_ASSIGNMENT_
Lines from the beginning of the data through the line containing "[button] (144, 2085)" are to be copied exactly, with no other line included.

_SOURCE INFORMATION_

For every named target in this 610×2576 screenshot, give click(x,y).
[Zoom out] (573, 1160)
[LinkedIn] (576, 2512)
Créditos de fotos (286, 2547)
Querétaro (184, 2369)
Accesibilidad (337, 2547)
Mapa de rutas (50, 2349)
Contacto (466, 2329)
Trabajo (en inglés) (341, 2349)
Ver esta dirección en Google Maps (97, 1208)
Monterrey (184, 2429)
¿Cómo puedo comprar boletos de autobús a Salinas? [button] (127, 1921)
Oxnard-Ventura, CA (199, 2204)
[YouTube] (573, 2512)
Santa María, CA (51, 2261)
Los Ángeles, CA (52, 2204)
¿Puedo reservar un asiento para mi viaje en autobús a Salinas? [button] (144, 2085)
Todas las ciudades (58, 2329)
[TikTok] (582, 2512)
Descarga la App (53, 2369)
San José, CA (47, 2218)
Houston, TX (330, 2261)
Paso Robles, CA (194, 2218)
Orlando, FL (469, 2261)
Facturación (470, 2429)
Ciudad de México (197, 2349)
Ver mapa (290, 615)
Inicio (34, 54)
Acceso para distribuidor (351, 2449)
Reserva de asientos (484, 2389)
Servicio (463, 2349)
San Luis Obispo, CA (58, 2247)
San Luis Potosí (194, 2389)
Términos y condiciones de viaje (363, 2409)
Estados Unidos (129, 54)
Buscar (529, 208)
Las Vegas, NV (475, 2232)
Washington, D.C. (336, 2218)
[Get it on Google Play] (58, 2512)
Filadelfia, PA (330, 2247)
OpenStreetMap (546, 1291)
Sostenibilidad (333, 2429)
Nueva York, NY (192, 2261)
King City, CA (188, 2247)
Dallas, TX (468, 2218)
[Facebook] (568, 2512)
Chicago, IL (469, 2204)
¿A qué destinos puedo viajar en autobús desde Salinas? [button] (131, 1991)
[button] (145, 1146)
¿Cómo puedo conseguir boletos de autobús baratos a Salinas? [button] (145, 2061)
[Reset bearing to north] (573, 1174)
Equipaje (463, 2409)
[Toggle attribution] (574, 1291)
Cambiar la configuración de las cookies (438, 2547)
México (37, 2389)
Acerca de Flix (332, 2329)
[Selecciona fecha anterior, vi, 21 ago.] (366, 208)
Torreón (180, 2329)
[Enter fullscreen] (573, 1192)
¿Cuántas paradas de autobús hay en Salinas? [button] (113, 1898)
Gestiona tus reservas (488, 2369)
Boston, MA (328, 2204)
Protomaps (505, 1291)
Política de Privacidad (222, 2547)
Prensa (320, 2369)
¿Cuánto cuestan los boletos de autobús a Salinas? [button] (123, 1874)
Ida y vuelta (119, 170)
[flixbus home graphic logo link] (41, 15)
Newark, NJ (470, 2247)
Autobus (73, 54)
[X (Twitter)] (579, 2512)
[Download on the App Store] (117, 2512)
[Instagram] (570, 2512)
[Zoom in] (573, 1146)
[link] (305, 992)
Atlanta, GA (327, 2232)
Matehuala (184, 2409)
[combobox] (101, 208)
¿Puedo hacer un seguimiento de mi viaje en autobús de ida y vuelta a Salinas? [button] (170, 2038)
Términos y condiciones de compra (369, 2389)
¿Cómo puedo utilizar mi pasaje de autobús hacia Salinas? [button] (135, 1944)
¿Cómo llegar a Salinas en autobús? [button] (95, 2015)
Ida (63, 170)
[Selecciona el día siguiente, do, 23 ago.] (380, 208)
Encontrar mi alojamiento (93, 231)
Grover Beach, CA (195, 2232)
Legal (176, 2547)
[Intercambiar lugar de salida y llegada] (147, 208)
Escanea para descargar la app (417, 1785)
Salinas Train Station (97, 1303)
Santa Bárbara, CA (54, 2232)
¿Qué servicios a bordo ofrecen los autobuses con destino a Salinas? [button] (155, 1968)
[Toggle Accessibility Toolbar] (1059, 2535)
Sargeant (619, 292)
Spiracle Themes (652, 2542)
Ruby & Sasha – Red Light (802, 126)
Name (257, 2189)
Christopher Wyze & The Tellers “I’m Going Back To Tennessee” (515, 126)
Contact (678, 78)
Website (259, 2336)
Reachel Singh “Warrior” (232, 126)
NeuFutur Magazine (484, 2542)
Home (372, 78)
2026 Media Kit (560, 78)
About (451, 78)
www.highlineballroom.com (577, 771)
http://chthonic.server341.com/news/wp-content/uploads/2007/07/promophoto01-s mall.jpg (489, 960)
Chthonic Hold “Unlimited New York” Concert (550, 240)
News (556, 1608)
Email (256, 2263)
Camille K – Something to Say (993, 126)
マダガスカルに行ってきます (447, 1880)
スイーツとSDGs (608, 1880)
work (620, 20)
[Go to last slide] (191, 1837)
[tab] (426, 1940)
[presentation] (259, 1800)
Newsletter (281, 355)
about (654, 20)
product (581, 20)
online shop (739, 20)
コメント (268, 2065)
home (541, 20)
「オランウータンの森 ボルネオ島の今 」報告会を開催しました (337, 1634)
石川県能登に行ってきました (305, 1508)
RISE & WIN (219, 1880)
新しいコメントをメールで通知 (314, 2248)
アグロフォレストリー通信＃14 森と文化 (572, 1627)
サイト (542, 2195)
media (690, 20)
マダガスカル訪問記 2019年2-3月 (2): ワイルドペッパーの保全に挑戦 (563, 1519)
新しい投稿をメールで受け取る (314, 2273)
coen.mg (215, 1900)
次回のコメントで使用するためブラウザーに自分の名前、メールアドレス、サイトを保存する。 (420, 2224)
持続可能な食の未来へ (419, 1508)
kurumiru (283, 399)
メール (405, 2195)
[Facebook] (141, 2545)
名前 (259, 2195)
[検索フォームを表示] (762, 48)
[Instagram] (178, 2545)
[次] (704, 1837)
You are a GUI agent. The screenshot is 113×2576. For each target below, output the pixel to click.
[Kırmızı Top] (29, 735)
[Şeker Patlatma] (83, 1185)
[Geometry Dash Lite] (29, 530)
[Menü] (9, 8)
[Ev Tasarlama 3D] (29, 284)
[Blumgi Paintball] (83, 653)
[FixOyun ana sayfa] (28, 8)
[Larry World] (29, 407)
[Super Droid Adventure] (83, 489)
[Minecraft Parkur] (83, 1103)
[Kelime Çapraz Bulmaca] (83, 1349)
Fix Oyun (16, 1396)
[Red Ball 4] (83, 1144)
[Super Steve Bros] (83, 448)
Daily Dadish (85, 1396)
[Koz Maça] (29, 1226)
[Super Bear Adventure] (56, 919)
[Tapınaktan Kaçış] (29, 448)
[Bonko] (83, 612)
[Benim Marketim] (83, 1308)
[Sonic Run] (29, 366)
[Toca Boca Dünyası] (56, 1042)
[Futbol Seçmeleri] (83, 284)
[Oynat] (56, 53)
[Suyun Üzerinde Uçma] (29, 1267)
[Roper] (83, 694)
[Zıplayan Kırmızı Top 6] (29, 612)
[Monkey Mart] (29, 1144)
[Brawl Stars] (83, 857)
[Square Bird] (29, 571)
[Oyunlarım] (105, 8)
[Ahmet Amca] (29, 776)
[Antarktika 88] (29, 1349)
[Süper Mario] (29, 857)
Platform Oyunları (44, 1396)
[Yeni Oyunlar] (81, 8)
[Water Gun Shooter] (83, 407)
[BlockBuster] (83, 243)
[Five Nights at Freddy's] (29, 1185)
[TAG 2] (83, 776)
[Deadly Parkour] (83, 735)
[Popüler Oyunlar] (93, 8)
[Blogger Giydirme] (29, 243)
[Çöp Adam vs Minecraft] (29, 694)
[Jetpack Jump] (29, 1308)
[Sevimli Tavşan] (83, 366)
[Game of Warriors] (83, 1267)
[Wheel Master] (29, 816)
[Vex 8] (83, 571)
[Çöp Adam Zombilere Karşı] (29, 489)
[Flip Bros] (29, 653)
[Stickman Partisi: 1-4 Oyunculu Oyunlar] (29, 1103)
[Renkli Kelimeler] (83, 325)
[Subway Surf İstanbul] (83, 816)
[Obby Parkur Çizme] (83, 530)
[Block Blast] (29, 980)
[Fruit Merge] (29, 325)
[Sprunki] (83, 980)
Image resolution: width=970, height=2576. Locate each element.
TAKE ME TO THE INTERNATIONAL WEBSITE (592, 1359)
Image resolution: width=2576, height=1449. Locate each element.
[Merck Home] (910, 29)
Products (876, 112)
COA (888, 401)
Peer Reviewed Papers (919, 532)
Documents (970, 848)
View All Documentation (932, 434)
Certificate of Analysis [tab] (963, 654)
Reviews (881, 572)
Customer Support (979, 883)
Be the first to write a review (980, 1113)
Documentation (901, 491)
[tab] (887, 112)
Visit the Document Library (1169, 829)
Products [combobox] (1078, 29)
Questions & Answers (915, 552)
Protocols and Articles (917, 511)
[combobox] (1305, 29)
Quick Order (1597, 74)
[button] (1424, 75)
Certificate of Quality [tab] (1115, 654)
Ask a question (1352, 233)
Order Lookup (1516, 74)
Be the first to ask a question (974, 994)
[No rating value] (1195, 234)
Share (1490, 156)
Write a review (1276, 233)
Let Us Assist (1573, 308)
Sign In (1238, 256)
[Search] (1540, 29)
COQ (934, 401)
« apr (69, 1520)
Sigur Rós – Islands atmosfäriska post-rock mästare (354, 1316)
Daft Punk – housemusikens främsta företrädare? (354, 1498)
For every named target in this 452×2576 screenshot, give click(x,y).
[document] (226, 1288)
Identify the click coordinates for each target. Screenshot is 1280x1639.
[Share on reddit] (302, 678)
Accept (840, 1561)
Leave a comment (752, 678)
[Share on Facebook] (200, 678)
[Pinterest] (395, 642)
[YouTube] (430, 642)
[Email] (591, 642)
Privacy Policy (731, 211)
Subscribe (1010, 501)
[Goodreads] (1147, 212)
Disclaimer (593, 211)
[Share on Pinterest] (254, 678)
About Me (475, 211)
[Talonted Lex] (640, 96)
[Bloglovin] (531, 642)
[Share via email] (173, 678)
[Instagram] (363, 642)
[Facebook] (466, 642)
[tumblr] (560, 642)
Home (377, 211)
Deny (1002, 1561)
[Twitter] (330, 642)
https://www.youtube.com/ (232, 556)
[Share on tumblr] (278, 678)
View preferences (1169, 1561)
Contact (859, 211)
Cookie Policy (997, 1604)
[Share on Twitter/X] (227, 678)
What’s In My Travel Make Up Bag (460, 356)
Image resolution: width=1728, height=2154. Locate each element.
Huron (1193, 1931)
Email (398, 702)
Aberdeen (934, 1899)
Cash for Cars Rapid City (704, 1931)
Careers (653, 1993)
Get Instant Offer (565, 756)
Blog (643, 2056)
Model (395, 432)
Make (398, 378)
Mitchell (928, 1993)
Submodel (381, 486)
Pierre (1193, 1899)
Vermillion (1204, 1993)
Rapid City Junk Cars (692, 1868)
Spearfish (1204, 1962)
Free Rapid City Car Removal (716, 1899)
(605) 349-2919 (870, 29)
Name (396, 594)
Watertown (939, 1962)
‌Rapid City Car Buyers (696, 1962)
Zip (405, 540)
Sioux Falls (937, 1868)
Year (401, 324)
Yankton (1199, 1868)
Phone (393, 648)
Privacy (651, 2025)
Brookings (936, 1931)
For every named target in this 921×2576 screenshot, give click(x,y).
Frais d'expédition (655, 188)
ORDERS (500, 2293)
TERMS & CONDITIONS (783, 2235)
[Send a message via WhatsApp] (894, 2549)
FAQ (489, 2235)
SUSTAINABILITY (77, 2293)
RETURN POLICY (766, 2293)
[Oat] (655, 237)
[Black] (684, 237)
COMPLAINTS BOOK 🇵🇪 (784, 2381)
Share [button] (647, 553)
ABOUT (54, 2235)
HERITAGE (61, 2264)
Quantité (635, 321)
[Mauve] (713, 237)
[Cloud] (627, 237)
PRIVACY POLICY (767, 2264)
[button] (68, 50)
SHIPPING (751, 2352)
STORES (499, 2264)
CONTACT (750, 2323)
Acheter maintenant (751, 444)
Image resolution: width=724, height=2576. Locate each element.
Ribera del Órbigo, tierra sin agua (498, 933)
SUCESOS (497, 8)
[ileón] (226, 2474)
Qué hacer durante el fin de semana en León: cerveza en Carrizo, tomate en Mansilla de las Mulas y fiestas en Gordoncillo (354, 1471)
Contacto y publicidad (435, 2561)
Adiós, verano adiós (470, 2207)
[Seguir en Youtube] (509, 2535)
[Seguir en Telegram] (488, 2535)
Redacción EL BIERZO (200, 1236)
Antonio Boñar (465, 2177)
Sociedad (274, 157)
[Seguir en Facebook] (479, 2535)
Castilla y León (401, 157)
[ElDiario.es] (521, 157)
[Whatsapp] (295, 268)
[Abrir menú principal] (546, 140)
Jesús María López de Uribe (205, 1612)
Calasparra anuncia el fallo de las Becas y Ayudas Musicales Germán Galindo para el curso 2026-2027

_RESULT BELOW_
For every named target in this 610×2576 screenshot, give click(x,y).
[Zoom out] (573, 1160)
[LinkedIn] (576, 2512)
Créditos de fotos (286, 2547)
Querétaro (184, 2369)
Accesibilidad (337, 2547)
Mapa de rutas (50, 2349)
Contacto (466, 2329)
Trabajo (en inglés) (341, 2349)
Ver esta dirección en Google Maps (97, 1208)
Monterrey (184, 2429)
¿Cómo puedo comprar boletos de autobús a Salinas? [button] (127, 1921)
Oxnard-Ventura, CA (199, 2204)
[YouTube] (573, 2512)
Santa María, CA (51, 2261)
Los Ángeles, CA (52, 2204)
¿Puedo reservar un asiento para mi viaje en autobús a Salinas? [button] (144, 2085)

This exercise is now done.